Fue delante, y no se le cayó la cara dura al regidor

En un lugar almeriense, de cuyo nombre no quiero acordarme, no ha mucho que asistimos a un evento, que rozaba el esperpento, doblemente mencionado y de absurda comprensión. Pues hete aquí que de pronto, sin venirnos a razón, 400 ingleses gritaban contra la amenaza de demolición de sus ilegales casas en pleno almeriense interior.
Delante iba gritando, el edil confirmador, de licencias no legales, al que le sudó su Pegou:
– Las legalicen, leches, que no quiero ir a prisión.
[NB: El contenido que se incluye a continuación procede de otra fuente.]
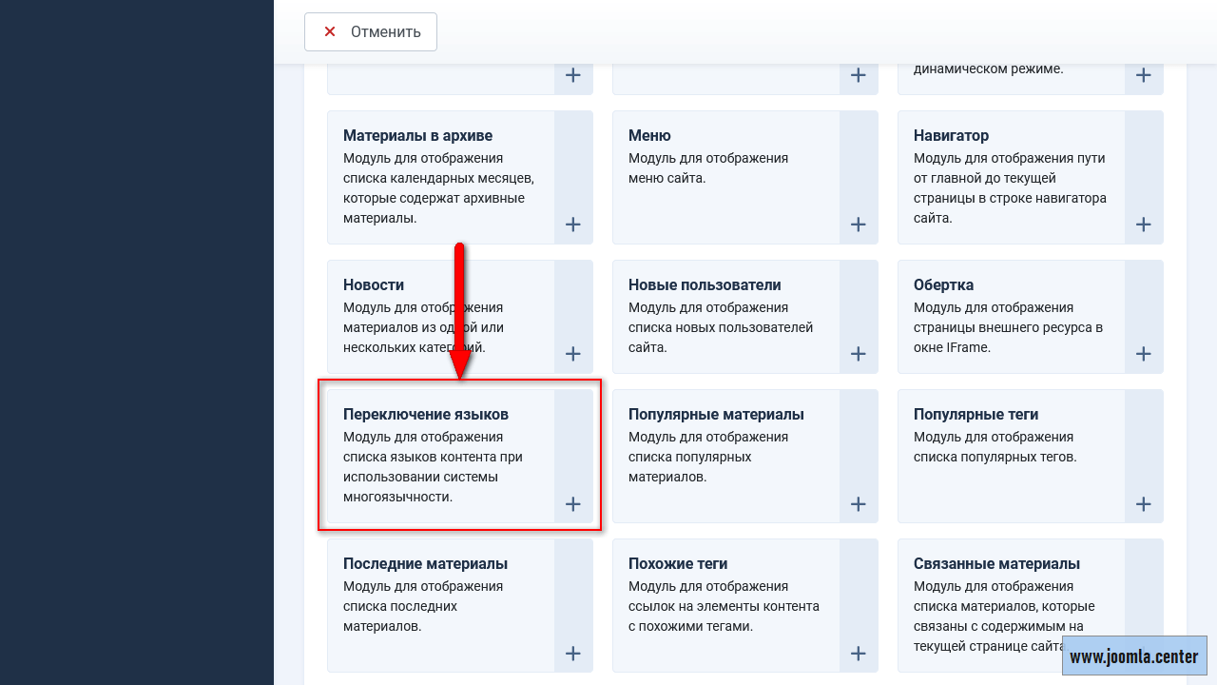Select the Обертка module title
The height and width of the screenshot is (685, 1217).
coord(943,285)
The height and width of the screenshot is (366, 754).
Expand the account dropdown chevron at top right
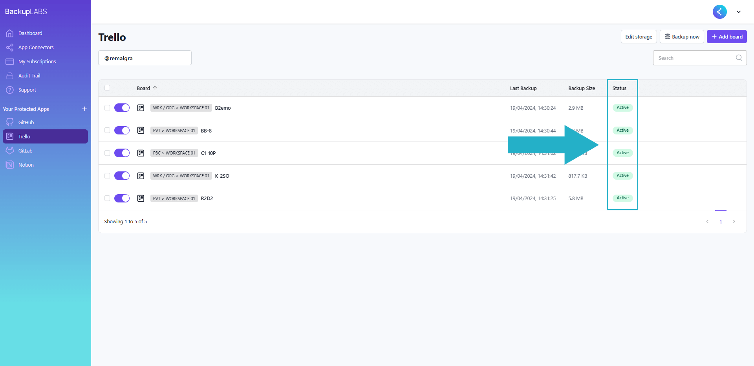pyautogui.click(x=739, y=12)
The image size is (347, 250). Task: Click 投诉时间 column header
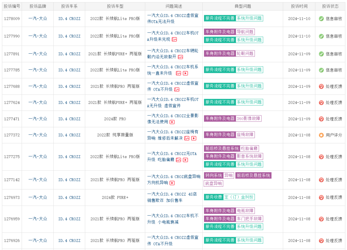(x=299, y=6)
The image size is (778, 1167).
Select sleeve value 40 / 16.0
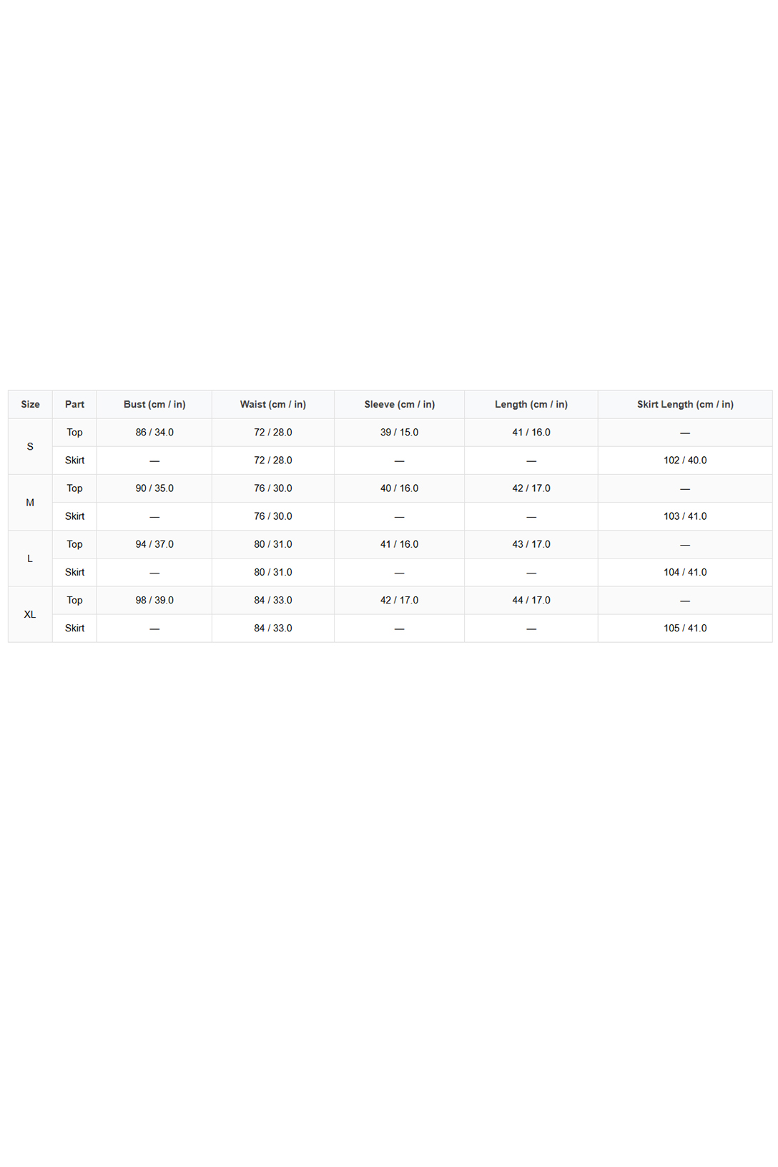pos(399,488)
Y lo más sorprendente, dicen, no fue lo que gritó, sino que los britanos no hicieran de su espalda uso mejor, que más de uno pensó "por ti me veo ahora aquí, gritando como un león".
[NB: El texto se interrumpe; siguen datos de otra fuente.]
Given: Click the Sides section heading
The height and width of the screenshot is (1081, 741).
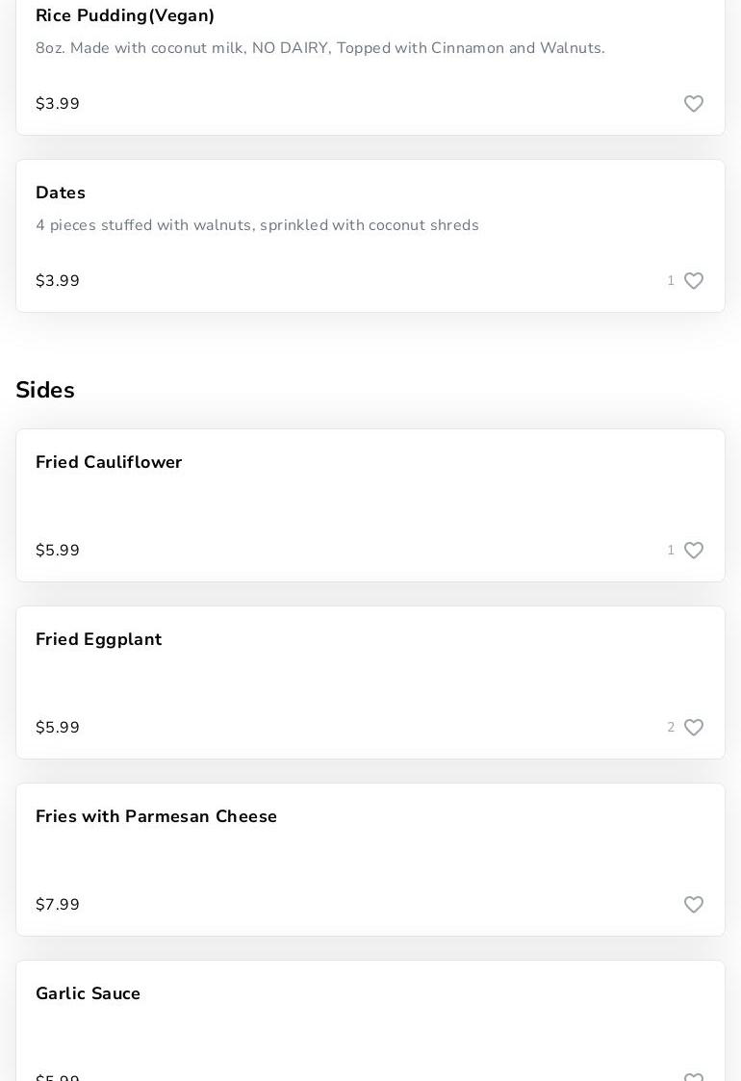Looking at the screenshot, I should (45, 390).
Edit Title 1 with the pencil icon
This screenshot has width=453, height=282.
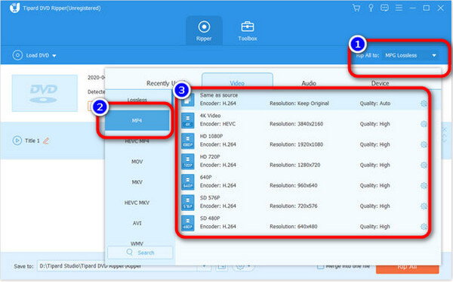[46, 141]
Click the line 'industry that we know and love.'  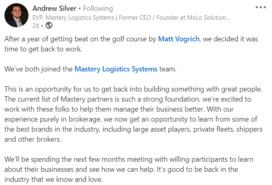(x=54, y=179)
Digo que fue sorpresa mayúscula que los enervados vecinos no prendieran al cretino al menos por un mechón y lo arrastrarán 10 leguas por toda la calle mayor, que parece ya rechifla este alcalde estafador, que nos engaña en la firma y ahora dice: "No fui yo"

A propósito del despropósito del alcalde que se manifestó con los británicos que pedían la no demolición de sus casa ilegales, cuyas licencias firmó el dicho regidor.